На подобные вопросы от отвечал, что они не имеют отношения к нравственным обязанностям человека, что драгоценным и скоротечным временем надо дорожить и не следует тратить его на подобные рассуждения, а необходимо готовиться к достойной встрече смерти. «Представьте себе человека, — говорил он, — раненного стрелой в грудь. Спасение его зависит от искусства врача, который легко может вынуть смертельное орудие. Неужели раненый станет спрашивать, из какого дерева сделана стрела, в какой цвет и какой краской она окрашена, и какой птицы перья к ней прикреплены?.. Неужели он станет заниматься подобными вопросами, зная, что время проходит и ему грозит непременная смерть?»

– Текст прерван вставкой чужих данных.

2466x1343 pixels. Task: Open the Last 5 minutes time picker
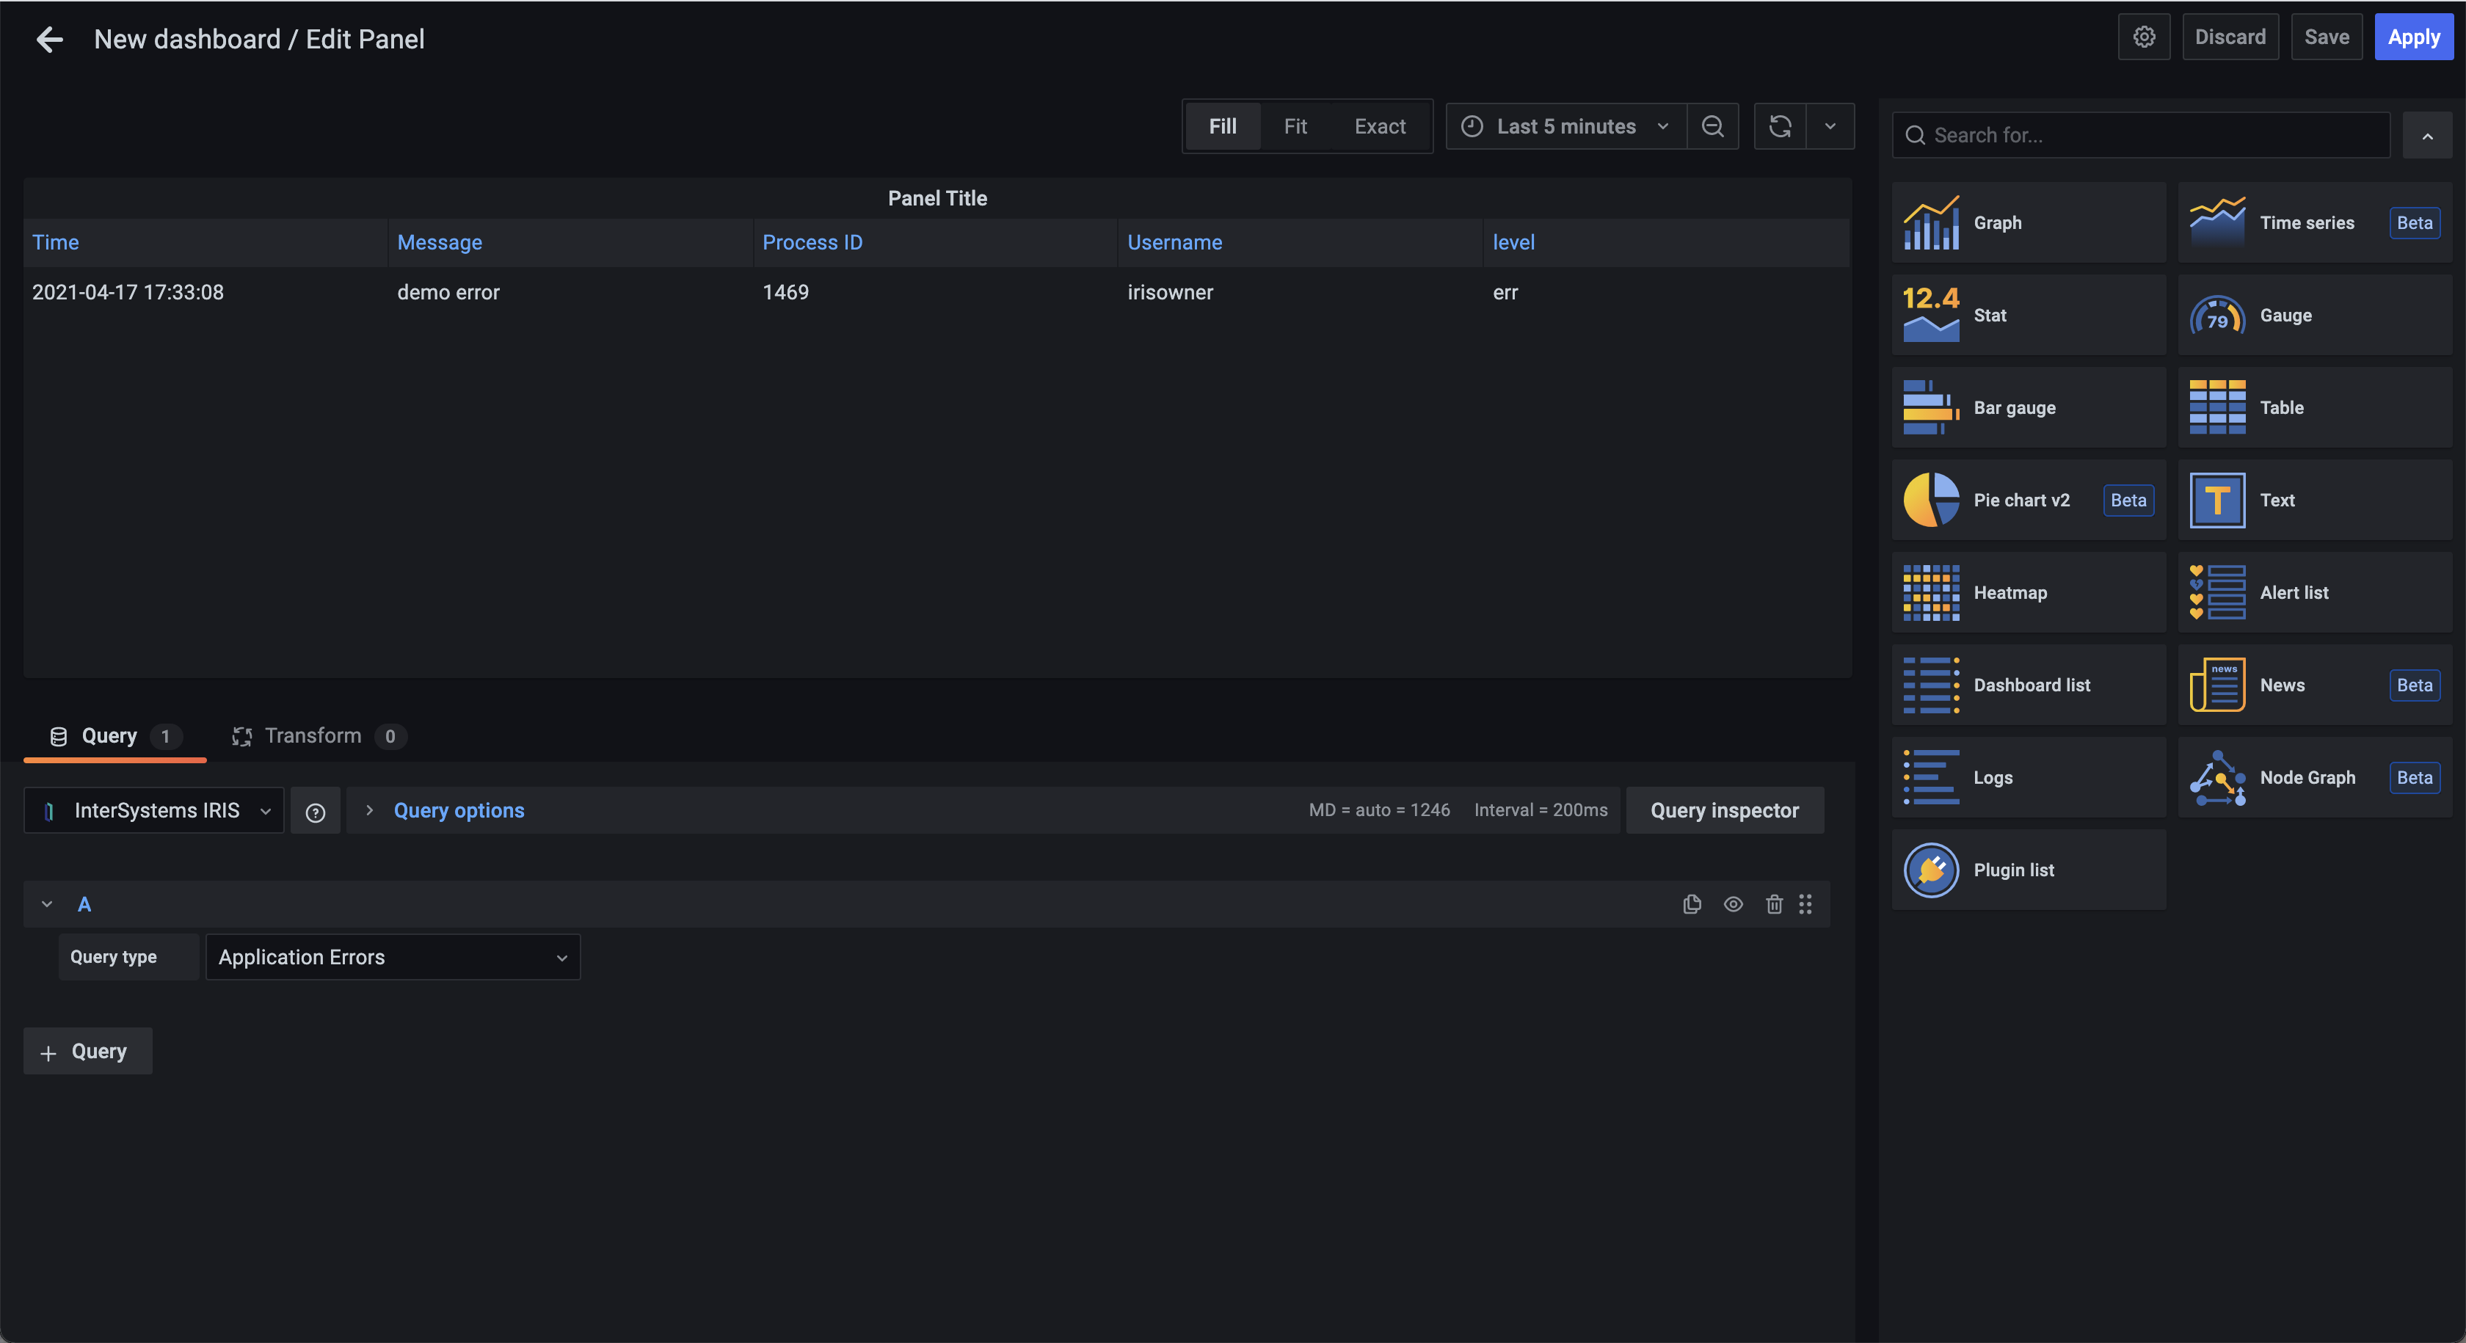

В другой легенде приводится следующий ответ на подобные же вопросы, предложенные ему учениками: «Вопросы эти бесплодны, потому что неразрешимы». И в подтверждение своих слов рассказал следующую древнюю историю о слепцах: «Один царь приказал собрать к себе во дворец слепых от рождения, и спросить их, каков вид слона. Слепцы отвечали, что они слепы и потому ничего не могут сказать ему. Царь приказал вывести слона и подвести к нему слепцов. Каждый из слепцов ощупал ту часть слона, к которой прикасалась его рука. Затем царь опять их подозвал и спросил, узнали ли они теперь, какой вид имеет слон. «Узнали, — отвечал один, ощупавший туловище слона, — он похож на ведро!» — «Нет, — прервал его другой, ощупавший ногу, — он похож на столб!» Третий, ощупавший хобот, утверждал, что слон похож на канат. Между слепцами возник бесконечный спор. Тогда царь сказал: «Толпа людей, лишенных зрения! К чему безумно спорить о форме слона, когда вы сами не знаете, кого осязали!»».
Сакиа-муни редко вообще произносил длинные речи, что было результатом его долгой отшельнической жизни, большая часть которой прошла в безмолвном созерцании; в большинстве случаев он высказывал свои поучения в кратких, но сильных афоризмах (судры), украшая их поэтическими сравнениями и аллегориями. Своим афоризмам он часто придавал числительную форму, что сильно облегчало их запоминание. Вот, например, один из его афоризмов: «Три печати моего учения — всякое явление скоротечно, ни в чем нет постоянства, нирвана есть покой». Учил Сакиа-муни преимущественно на трех туземных наречиях, которые он знал в совершенстве, — магадхском, тамульском (ныне дровирское) и млечча.
На предыдущих страницах мы изложили сущность учения Сакиа-муни. Как метафизик он смотрел на жизнь и ее явления сквозь призму субъективного мировоззрения. Глубоко разочарованный в жизни, он пришел к отрицательному, безотрадному и одностороннему взгляду на жизнь и, как результату этого взгляда, учению о нирване. Он совершенно упустил из виду, что жизнь человека не должна быть пассивной, что цель ее заключается не в бездействии и сне, а в энергичной деятельности и борьбе, в стремлении к развитию нравственных идеалов человека и в уничтожении всего, что противодействует этому развитию, и, смотря на жизнь с собственной точки зрения, создал нравственное учение, высший идеал которого состоит в подавлении всякого жизненного ощущения, в смерти заживо, в уничтожении мысли и чувства.